EXERCISE:
In the data that follows, count the lines where "submenu" appears, and write only the number.

DATA:
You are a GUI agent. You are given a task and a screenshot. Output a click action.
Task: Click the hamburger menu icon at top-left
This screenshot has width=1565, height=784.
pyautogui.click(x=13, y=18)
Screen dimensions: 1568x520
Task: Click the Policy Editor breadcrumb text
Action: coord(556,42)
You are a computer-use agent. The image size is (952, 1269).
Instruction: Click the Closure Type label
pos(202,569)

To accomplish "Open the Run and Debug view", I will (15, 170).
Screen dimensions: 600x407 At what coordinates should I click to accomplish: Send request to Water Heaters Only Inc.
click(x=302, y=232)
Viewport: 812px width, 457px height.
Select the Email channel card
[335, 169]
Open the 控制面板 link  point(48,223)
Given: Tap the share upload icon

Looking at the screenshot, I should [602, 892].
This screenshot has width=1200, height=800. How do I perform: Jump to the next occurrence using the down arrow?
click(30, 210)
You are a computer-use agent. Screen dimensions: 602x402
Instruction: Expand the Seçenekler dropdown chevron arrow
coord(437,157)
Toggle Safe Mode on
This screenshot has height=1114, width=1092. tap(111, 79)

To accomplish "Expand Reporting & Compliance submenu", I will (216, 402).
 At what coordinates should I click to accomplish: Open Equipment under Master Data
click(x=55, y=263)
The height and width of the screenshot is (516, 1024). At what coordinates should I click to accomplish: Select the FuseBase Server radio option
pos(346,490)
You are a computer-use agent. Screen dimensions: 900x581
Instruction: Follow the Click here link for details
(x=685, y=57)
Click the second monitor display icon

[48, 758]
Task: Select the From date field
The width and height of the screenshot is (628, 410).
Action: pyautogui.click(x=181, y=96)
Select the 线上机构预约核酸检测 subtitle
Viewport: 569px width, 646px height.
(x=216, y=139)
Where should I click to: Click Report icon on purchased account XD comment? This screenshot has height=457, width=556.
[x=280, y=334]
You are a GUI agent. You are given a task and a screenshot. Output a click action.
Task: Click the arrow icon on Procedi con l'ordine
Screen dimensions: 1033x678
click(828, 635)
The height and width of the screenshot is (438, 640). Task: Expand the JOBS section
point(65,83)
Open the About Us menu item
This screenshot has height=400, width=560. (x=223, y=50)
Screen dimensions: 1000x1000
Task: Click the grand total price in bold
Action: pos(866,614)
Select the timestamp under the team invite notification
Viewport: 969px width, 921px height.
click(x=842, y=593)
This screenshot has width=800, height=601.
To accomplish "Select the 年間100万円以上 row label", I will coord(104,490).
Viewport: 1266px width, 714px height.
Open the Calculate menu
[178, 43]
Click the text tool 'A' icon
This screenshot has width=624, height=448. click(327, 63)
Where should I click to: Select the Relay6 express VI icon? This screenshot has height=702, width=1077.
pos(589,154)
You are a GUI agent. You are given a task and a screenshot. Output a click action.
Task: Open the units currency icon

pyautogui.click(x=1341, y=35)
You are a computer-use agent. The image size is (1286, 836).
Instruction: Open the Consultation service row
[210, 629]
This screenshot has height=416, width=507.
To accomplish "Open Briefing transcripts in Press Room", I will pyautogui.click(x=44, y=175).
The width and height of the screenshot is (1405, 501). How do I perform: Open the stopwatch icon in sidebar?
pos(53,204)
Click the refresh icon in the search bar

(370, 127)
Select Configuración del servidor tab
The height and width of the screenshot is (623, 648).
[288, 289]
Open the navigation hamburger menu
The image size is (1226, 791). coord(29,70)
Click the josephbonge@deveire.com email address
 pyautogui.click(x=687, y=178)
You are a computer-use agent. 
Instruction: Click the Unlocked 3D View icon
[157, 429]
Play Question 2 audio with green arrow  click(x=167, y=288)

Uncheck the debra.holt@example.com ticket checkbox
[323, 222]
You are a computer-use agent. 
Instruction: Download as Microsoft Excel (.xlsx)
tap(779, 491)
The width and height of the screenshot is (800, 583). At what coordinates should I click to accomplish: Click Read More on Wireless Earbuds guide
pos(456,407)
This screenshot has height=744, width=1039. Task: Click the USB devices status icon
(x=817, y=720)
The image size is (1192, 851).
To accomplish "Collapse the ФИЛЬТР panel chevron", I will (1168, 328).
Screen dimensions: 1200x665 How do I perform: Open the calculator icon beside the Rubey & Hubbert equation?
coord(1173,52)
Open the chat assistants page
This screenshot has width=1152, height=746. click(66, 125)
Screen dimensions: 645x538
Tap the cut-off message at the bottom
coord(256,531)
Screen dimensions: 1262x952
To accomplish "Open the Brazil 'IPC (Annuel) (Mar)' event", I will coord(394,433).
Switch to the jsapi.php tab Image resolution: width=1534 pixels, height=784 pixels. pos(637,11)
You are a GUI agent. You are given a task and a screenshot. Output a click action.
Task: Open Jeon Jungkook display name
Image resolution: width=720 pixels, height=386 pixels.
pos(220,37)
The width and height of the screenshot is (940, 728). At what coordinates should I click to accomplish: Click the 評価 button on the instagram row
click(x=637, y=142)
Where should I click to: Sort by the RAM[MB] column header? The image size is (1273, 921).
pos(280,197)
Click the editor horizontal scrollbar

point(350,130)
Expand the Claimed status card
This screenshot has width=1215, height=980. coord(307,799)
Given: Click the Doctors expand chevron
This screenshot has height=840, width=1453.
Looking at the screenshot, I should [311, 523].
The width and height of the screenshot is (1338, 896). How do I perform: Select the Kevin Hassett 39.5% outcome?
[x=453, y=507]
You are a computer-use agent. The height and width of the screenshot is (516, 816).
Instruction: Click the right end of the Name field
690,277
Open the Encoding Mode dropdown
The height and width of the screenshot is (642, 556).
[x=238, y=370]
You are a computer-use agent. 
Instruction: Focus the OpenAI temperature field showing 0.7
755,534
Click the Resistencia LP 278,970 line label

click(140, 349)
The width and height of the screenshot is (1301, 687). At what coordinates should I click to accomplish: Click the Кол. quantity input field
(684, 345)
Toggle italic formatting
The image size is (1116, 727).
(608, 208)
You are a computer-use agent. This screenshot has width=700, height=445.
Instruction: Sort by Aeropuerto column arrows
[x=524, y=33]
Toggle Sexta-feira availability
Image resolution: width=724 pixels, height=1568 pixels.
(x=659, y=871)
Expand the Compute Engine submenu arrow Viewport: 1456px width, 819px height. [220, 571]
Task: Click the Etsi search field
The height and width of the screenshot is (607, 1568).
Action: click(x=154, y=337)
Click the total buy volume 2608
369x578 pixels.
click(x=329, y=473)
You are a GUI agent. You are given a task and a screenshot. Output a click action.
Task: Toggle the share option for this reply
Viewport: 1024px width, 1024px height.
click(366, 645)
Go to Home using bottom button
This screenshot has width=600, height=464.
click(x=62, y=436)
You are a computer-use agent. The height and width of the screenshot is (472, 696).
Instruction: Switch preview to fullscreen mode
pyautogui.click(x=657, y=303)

SOLUTION TO THIS EXERCISE:
2